ECLI:NL:RBDHA:2019:8629
Rechtbank Den Haag
- Eerste aanleg - enkelvoudig
- B.F.Th. de Roos
- Rechtspraak.nl
Weigering van visumaanvraag op basis van onvoldoende aangetoond verblijf en annulering hotelreserveringen
In deze zaak heeft de Rechtbank Den Haag op 6 augustus 2019 uitspraak gedaan in een geschil tussen eiseres, een Pakistaanse nationaliteit houdende vrouw, en de minister van Buitenlandse Zaken. Eiseres had samen met haar drie minderjarige kinderen een aanvraag voor een kort verblijf visum ingediend met als doel toerisme. De aanvragen werden echter afgewezen door de minister, omdat het doel en de omstandigheden van het voorgenomen verblijf onvoldoende waren aangetoond. Eiseres had op 11 oktober 2018 de aanvraag ingediend, maar de minister concludeerde dat de hotelreserveringen slechts waren gemaakt om de visumafgifte te bevorderen, en dat er twijfels bestonden over de terugkeer naar Pakistan.
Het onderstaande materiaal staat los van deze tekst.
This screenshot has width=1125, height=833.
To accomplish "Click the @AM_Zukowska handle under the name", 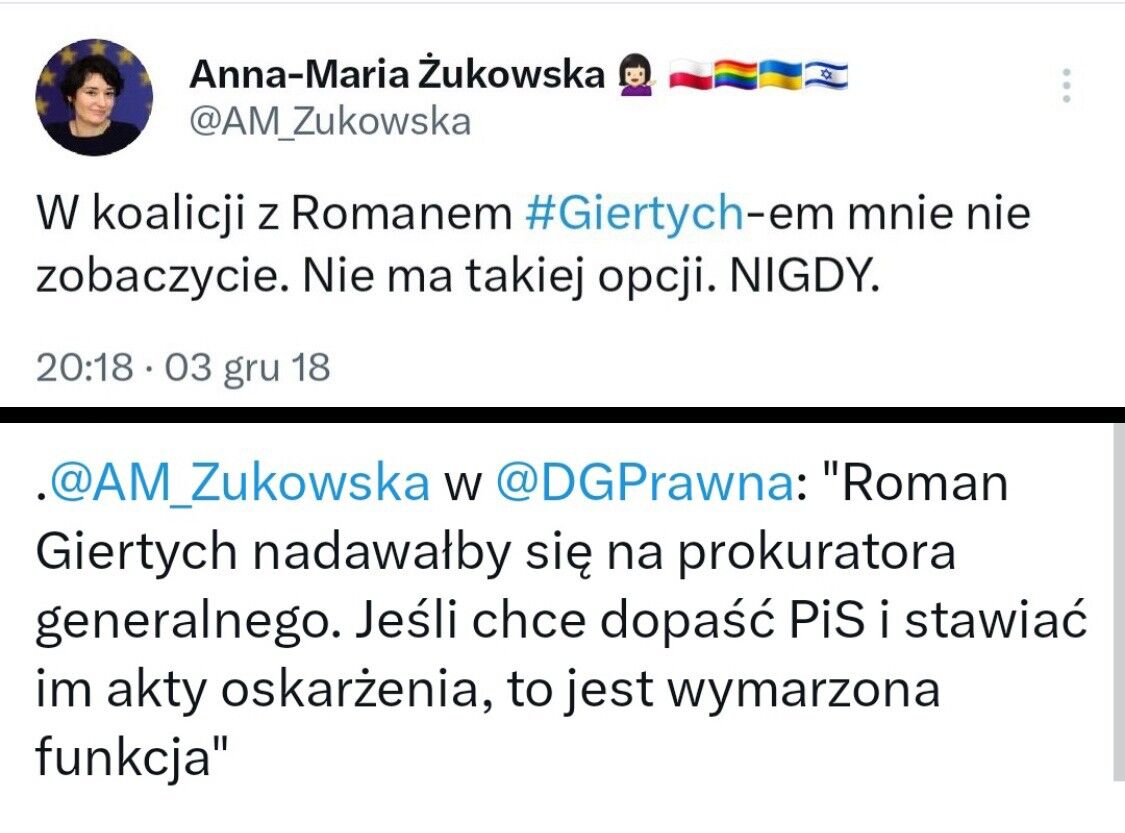I will click(330, 123).
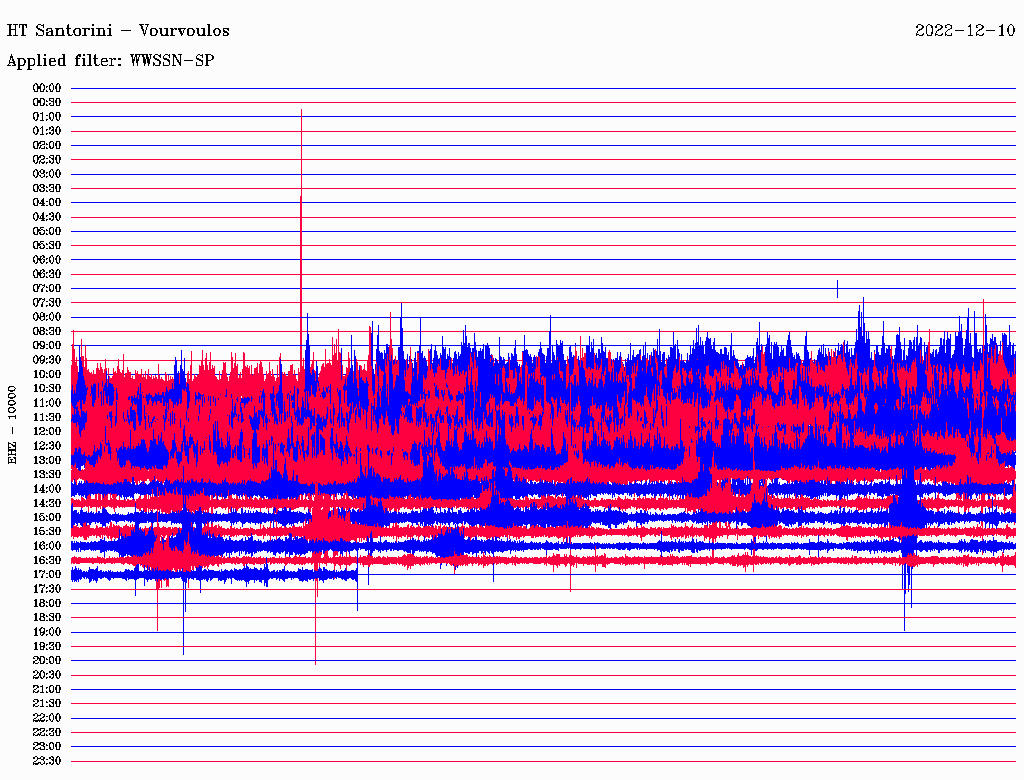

Eisers maakten bezwaar tegen de afwijzing, maar het bezwaar werd door de minister kennelijk ongegrond verklaard. De rechtbank oordeelde dat de minister terecht had besloten om de aanvragen af te wijzen. De rechtbank merkte op dat eiseres haar eerste hotelreservering had geannuleerd en dat de tweede reservering niet voldoende was onderbouwd. Bovendien was er geen uitleg gegeven over de wijziging van de reisplannen. De rechtbank concludeerde dat de minister op basis van de Visumcode in geval van twijfel aan het reisdoel, van afgifte kon afzien.
Eisers voerden aan dat de hoorplicht was geschonden, maar de rechtbank oordeelde dat het bezwaar kennelijk ongegrond was en dat de minister terecht van horen had afgezien. De rechtbank verklaarde het beroep ongegrond en oordeelde dat er geen omstandigheden waren die aanleiding gaven tot een kostenveroordeling. Tegen deze uitspraak staat geen hoger beroep open, conform de Vreemdelingenwet 2000.